• Kurze Aufgabe 1
Nenne alle Staaten, die im Text über Israel und die Vereinten Nationen namentlich erwähnt werden.

• Vorliegender Text
┄┄┄┄┄┄┄┄┄┄

Die Ergebnisse standen in deutlichem Kontrast zu den, von den USA geführten Resolutionen gegen Russlands „Sonderoperation“ in der Ukraine, die mehr als 140 Stimmen erhielten.

Dmitry Polyanskiy, ein hochrangiger russischer Diplomat bei den Vereinten Nationen, erklärte, Russland habe kein Problem damit, die Hamas wegen ihrer brutalen Angriffe anzuprangern, Israel und die Vereinigten Staaten sollten jedoch anerkennen, dass dem Angriff jahrzehntelange israelische Unterdrückung der Palästinenser vorausgegangen sei.

Wenn die USA Gräueltaten verurteilen wollen, „warum verurteilen sie nicht, was Israel in Gaza tut“, fragte Polyanskiy.

„Einseitige Resolutionen, egal ob sie im Sicherheitsrat oder in der Generalversammlung vorgelegt werden, werden nicht zur Förderung des Friedens beitragen“, erklärte Nathan Evans, Sprecher der US-Mission bei den Vereinten Nationen.

Israels „Blitzableiter-Funktion“ ist passe

Der moderne Staat Israel wurde Ende der 1940er Jahre, nur wenige Jahre nach der Gründung der Vereinten Nationen, gegründet und war lange Zeit förmlich der Blitzableiter im internationalen Gremium. Bereits seine Entstehung mit „ausdrücklicher Billigung der UN, löste einen Krieg aus.

┄┄┄┄┄┄┄┄┄┄

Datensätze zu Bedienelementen
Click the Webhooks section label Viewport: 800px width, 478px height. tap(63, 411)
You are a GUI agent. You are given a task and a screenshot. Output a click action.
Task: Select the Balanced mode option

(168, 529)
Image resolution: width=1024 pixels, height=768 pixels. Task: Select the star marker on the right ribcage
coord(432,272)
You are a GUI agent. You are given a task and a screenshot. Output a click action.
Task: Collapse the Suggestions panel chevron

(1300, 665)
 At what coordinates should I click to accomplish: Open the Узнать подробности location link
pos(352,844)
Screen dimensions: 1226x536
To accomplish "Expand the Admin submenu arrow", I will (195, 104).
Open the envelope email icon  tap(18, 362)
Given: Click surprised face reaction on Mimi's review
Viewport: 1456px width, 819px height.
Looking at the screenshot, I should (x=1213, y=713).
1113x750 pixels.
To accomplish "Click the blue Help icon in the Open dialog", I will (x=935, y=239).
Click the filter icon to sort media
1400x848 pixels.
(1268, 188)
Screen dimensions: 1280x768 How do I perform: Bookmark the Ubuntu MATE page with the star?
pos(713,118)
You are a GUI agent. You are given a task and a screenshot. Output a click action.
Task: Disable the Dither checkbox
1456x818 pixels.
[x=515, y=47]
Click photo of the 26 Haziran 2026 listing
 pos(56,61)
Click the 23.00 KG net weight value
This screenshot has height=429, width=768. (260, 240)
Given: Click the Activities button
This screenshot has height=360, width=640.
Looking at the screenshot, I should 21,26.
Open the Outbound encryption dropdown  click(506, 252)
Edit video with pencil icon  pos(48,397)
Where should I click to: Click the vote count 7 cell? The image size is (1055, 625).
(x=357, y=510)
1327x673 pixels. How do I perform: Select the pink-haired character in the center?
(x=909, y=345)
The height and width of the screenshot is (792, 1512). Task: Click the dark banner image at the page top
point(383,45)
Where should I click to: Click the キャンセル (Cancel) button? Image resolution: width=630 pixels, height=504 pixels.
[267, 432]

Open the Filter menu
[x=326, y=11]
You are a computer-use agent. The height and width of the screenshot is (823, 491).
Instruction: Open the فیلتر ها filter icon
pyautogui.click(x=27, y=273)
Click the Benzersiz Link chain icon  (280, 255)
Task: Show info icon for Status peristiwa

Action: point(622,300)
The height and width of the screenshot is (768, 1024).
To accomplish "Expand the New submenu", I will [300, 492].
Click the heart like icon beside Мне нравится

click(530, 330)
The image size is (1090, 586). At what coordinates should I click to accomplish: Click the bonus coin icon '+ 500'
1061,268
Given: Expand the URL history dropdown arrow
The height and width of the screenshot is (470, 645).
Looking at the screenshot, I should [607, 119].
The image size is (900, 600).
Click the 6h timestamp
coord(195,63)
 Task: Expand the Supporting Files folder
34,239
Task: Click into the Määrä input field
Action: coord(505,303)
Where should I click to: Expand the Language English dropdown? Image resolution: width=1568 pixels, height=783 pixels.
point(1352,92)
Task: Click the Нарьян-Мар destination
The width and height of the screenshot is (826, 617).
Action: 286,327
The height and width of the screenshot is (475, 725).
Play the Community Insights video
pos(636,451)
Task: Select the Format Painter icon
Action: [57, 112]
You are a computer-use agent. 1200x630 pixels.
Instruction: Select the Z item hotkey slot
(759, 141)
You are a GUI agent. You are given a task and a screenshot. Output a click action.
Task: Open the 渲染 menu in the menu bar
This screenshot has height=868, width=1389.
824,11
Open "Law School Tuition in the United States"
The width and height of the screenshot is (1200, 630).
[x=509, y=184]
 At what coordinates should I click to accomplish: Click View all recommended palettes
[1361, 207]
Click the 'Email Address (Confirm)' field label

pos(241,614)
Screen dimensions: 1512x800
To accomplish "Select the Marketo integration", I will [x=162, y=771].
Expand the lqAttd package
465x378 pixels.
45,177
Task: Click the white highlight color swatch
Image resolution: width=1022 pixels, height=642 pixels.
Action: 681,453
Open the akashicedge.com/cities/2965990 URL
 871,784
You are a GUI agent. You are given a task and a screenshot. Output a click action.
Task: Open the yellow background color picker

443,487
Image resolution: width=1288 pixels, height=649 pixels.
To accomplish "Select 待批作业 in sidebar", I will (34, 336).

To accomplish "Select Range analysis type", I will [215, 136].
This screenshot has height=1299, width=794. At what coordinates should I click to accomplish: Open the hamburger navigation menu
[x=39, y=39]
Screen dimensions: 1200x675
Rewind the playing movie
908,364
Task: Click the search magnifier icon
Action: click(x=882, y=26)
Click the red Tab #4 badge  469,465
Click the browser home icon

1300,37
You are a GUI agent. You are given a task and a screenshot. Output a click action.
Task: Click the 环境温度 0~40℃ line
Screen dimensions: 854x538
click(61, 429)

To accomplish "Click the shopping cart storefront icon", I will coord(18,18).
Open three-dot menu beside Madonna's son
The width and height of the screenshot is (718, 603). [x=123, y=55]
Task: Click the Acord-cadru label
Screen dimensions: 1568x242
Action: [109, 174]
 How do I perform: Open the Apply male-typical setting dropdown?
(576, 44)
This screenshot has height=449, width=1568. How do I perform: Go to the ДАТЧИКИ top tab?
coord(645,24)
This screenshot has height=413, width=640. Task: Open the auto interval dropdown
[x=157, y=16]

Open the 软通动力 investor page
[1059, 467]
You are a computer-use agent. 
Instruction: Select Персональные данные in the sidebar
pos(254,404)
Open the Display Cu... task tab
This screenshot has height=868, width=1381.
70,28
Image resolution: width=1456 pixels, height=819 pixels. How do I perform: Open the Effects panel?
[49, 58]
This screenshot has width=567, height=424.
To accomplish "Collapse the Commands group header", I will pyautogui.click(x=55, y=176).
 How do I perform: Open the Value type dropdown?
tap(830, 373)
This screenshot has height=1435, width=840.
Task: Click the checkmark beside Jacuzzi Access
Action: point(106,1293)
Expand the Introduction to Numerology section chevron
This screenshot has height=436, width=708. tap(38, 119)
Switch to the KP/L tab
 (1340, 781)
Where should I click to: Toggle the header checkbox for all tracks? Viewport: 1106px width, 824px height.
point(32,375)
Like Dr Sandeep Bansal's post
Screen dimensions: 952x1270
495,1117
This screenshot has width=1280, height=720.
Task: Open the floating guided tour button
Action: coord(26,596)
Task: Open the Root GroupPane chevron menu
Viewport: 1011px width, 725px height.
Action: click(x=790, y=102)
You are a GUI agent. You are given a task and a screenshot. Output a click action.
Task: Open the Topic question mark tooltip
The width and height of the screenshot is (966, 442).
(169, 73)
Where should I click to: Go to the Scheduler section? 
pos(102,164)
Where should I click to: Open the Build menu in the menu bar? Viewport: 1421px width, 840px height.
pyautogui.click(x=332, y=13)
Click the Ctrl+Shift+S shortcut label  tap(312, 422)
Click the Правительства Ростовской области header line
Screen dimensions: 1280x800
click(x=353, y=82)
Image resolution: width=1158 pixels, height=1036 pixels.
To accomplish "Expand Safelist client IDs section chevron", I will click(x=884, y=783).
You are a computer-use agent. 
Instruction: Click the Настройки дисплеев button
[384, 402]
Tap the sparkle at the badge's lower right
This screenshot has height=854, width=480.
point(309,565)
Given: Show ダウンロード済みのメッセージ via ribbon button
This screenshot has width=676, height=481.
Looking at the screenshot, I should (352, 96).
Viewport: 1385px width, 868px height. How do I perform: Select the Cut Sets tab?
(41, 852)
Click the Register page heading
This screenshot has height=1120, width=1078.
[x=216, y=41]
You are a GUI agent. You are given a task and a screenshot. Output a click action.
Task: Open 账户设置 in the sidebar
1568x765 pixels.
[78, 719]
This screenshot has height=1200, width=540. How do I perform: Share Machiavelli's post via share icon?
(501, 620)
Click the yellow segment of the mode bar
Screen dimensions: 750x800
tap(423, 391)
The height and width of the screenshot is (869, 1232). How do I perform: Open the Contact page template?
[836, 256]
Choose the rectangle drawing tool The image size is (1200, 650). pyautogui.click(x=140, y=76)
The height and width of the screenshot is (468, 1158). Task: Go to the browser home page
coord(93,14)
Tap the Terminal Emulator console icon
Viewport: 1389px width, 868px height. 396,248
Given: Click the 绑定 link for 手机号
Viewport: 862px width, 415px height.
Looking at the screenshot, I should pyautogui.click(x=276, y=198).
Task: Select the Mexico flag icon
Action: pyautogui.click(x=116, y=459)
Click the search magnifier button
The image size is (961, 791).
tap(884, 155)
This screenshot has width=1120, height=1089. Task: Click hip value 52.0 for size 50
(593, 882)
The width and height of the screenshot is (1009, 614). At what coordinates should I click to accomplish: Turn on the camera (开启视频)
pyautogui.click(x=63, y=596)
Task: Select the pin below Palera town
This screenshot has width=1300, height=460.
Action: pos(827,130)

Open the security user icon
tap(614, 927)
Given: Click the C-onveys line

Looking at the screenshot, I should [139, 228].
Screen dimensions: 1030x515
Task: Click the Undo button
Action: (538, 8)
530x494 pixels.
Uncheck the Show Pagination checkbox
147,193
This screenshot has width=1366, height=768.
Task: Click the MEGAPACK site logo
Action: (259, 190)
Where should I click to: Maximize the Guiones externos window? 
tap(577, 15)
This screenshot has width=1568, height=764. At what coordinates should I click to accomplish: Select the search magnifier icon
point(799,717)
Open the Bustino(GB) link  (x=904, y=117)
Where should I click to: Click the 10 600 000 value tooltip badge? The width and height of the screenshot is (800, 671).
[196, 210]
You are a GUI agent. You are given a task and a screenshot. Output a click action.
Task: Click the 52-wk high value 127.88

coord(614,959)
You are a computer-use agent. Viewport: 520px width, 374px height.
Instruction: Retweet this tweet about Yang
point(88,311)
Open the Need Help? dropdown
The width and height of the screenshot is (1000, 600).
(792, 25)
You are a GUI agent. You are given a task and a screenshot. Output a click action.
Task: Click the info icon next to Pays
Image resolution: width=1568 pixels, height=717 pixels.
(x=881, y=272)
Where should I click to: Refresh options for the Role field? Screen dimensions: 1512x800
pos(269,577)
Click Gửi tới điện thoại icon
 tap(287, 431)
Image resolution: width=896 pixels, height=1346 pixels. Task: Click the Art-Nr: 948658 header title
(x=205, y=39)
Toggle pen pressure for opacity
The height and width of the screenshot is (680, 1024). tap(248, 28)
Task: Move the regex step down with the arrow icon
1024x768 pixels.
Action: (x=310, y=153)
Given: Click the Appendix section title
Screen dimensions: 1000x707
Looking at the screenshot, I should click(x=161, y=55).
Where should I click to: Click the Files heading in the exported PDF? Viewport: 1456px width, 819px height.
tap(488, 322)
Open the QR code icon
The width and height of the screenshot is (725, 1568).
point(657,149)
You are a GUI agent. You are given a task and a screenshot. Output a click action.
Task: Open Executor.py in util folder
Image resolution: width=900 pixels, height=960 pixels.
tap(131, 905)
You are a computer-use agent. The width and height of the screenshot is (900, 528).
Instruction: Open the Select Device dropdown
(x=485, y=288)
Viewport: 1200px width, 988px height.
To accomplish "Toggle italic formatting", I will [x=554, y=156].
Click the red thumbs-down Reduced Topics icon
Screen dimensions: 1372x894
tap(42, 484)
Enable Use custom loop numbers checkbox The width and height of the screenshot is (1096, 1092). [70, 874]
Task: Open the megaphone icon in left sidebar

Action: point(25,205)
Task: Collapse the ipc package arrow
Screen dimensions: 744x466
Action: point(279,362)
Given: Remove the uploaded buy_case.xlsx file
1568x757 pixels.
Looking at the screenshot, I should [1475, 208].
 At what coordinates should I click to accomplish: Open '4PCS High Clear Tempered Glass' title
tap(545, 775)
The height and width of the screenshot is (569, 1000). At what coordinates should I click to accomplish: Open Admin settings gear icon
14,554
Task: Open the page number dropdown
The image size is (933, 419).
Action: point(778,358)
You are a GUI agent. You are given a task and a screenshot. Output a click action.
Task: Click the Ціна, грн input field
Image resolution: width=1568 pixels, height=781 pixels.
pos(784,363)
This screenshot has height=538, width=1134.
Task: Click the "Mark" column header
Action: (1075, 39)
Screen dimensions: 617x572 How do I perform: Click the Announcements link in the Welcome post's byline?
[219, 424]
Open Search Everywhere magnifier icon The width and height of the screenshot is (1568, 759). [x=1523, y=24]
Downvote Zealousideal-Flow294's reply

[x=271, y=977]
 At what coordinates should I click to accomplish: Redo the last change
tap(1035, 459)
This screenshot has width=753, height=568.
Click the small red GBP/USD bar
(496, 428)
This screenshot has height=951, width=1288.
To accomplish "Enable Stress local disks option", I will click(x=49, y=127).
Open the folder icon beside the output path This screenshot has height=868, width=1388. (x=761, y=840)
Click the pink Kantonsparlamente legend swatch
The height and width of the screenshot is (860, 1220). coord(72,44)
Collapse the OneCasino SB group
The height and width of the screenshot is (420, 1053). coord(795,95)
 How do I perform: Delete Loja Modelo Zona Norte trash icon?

┄┄┄┄┄┄┄┄┄┄

• Kurze Aufgabe 2
Stelle aus den Zeilen, die auf den Text folgen, alles von der Zeile mit „Given: Click the Appendix section title“ bis einschließlich der Zeile mit „(x=485, y=288)“ als nummerierte Liste dar. Leerzeilen lässt du dabei weg.

• Fertige Antwort 1
USA (auch „Vereinigte Staaten“), Russland, Ukraine, Israel

• Fertige Antwort 2
1. Given: Click the Appendix section title
2. Screen dimensions: 1000x707
3. Looking at the screenshot, I should click(x=161, y=55).
4. Where should I click to: Click the Files heading in the exported PDF? Viewport: 1456px width, 819px height.
5. tap(488, 322)
6. Open the QR code icon
7. The width and height of the screenshot is (725, 1568).
8. point(657,149)
9. You are a GUI agent. You are given a task and a screenshot. Output a click action.
10. Task: Open Executor.py in util folder
11. Image resolution: width=900 pixels, height=960 pixels.
12. tap(131, 905)
13. You are a computer-use agent. The width and height of the screenshot is (900, 528).
14. Instruction: Open the Select Device dropdown
15. (x=485, y=288)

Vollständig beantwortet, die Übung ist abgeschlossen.